-- GOAL --
Edit the records below so that every "screenshot" becomes "screen capture", keeping everything else the same, and leave the pictures out of your answer.

-- DATA LISTING --
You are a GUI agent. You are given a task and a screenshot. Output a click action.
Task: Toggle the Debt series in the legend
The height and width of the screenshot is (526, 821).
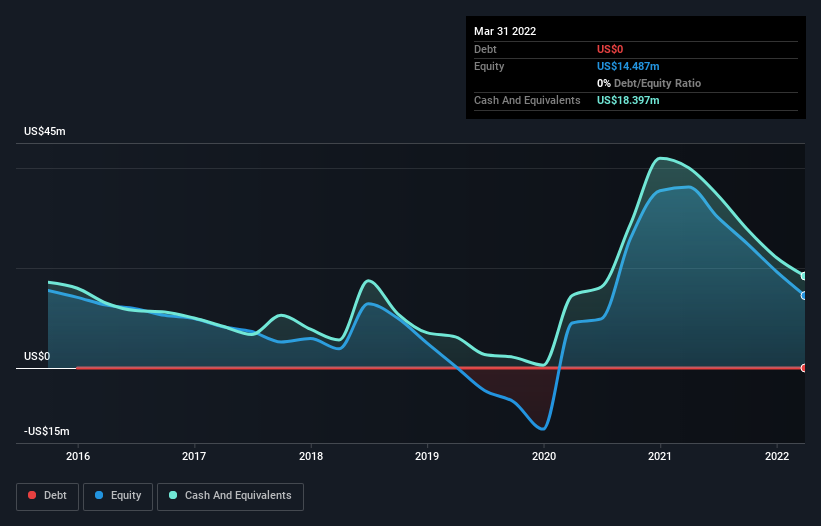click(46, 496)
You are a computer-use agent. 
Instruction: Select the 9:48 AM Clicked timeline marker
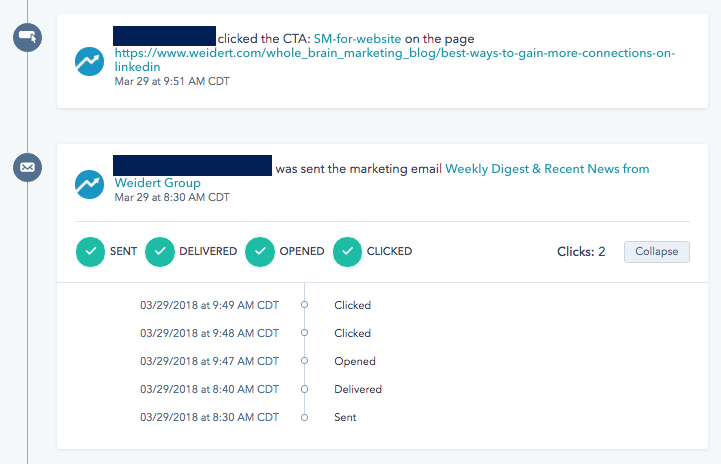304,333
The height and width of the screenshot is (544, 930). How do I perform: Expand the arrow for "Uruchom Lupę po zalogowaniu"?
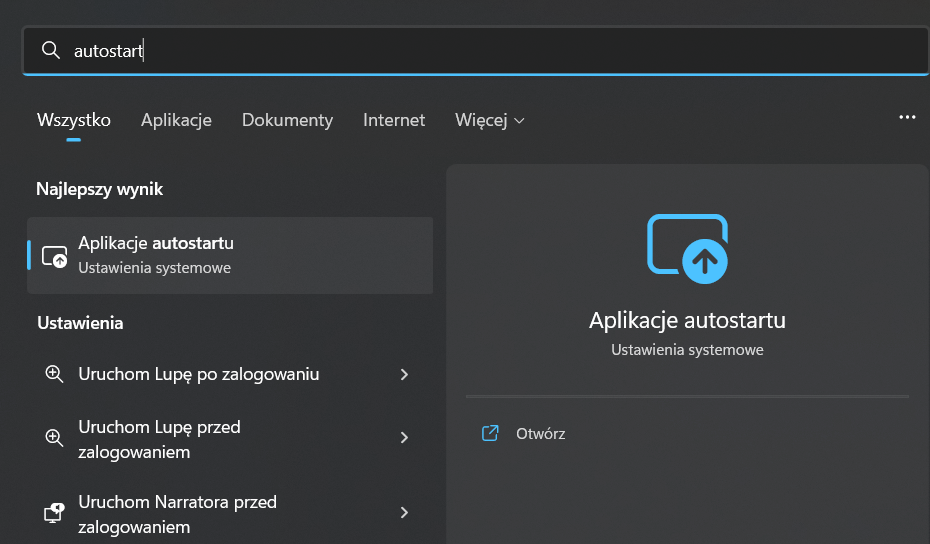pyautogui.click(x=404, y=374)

-- RESULT FOR THIS TASK --
You are a GUI agent. You are given a task and a screen capture. Output a click action.
Task: Toggle the Debt series in the legend
The height and width of the screen capture is (526, 821).
click(46, 496)
You are a computer-use agent. 
Instruction: Select the 9:48 AM Clicked timeline marker
304,333
The height and width of the screen capture is (544, 930). How do I perform: Expand the arrow for "Uruchom Lupę po zalogowaniu"?
pyautogui.click(x=404, y=374)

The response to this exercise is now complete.